If you are genuinely concerned with global warming - and I think all of us should be in an intelligent scientific way - start finding solutions that are less political and more technological. Kyoto is a propaganda item.
Contentions - the new blog of Commentary Magazine - has rapidly become one of the most interesting stops for informed, well, commentary on the Internet. They have an impressive array of participants (VDH when he's not over at Pajamas, Max Boot, etc.).
In the last few days they have been discussing the flap over an American Jewish Committee pamphlet by Alvin Rosenfeld ("Progressive" Jewish Thought and the New Anti-Semitism), which drew some attention from the New York Times. Rosenfeld's essay concerns what he believes to be a mounting assault on Israel by Jews on the Left. (Judt, etc.) The Times piece, interestingly, characterizes the AJC as "conservative." How times have changed. (Or perhaps the author is simply illiterate.)
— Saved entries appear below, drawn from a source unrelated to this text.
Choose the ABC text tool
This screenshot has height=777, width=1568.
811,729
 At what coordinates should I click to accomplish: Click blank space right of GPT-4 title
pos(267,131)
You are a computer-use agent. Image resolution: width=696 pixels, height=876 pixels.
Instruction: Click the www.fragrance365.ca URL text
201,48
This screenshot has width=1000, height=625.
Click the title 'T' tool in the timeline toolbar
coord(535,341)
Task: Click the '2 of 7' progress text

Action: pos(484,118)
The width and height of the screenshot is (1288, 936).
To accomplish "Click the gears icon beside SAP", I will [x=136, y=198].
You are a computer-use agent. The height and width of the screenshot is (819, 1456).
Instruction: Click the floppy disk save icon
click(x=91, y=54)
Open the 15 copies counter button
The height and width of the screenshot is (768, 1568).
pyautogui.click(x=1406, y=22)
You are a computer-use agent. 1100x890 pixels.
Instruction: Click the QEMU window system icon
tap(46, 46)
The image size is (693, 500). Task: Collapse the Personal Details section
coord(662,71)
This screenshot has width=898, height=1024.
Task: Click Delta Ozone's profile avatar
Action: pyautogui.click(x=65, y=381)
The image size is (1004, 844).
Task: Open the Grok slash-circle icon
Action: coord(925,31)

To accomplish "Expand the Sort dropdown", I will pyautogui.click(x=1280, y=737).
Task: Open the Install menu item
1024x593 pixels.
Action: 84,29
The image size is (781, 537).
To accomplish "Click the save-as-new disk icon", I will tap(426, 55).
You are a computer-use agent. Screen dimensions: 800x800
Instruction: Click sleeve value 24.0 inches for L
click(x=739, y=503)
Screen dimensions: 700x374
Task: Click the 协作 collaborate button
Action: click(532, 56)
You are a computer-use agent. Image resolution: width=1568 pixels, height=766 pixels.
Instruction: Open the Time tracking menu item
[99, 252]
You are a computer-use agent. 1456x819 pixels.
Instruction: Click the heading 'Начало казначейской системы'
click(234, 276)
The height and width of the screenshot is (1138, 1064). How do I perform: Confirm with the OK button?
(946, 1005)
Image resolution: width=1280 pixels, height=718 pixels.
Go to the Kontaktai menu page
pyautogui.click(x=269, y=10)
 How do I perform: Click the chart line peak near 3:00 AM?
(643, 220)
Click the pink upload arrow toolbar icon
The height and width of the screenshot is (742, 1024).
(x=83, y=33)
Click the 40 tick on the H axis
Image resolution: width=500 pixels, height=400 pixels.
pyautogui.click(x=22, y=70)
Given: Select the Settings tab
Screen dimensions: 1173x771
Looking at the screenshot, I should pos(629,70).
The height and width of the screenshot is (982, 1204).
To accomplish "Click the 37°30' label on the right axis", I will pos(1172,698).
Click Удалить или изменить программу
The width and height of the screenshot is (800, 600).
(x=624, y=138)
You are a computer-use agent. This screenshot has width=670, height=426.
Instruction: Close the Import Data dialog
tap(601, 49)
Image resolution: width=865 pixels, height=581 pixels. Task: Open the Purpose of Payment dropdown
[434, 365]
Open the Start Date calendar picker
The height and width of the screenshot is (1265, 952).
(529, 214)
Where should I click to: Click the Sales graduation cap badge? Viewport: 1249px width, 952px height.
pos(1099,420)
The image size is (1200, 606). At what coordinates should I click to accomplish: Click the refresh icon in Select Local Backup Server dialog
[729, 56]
Ruth Wisse sums things up well in her post at Contentions: Jews, "Progressives" and The New York Times. (The quotes around progressives may be bring a smile to readers of this blog. The lyrics to "Which Side Are You On" have been turned on their heads for many of us.) Here's Wisse's conclusion:
Similarly, real existing anti-Semitism seems to interest the Times far less than does the drama of Jew-against-Jew in which the Times gets to name aggressors and victims. In this offhand, underhanded manner the paper's editors and reporters abet the anti-Semitic lie that the existence of Israel "explains" the misery and rage of the people yelling for its destruction and for the destruction of all Jews everywhere.
UPDATE: I now see that the NYT's website has "corrected" its characterization of the AJC as "conservative." From my POV, their initial blind characterization - do they actually have editors? - is yet another indication that the NYT is, in essence, reactionary.
MORE: You can download the Rosenfeld essay as a PDF at the AJC link above. Just search on the title. You must sign up at the site, however.
Good cops and bad cops in Iran and the enviornment
Ahmadinejad, considered the Iranian bad cop, is said to be in (partial) eclipse these days. I don't know if those rumors are true, but I suspect they don't matter that much. The Iranian president seems to be doing his job and, more importantly, their nuclear program continues whether hardliners or "traditional conservatives" are running the show. A recent article in the NYT Magazine, apparently endorsing the Ahmadinejad-in-trouble line, curiously didn't mention that nation's nukes at all. Perhaps, like Chirac, they wanted to assure us that all is well and that even if the Iranians obtain nuclear weapons they wouldn't use them. The mullahs are reasonable folks, we are to assume, and all this Twelfth Imam talk is just a side show. The writer of the NYT piece, Laura Secor, went her merry hijab-clad way across Iran (no Fallaci she), taking down notes from mullahs and regurgitating them as if the vevak and taqqiya did not exist.
Well, believe what you will. The message we are being fed now is that we shouldn't worry so much about Iran and pay attention to what's really important - global warming. Indeed, it probably is, to some degree or another. But it strikes me that both sides - right and left - are open to accusations of lack of seriousness at the present moment. There is an opportunity to come together over energy independence, which would cut in both directions at once, but not nearly enough people are seizing it. Some right wingers look upon the sanctity of "free markets" with as much religious devotion as Al Gore appears to regard the sanctity of the environment. Enough of this new form of idol worship. What we need is pragmatism and cold hard facts - facts about the environment and facts about Iran. Neither are easy to get.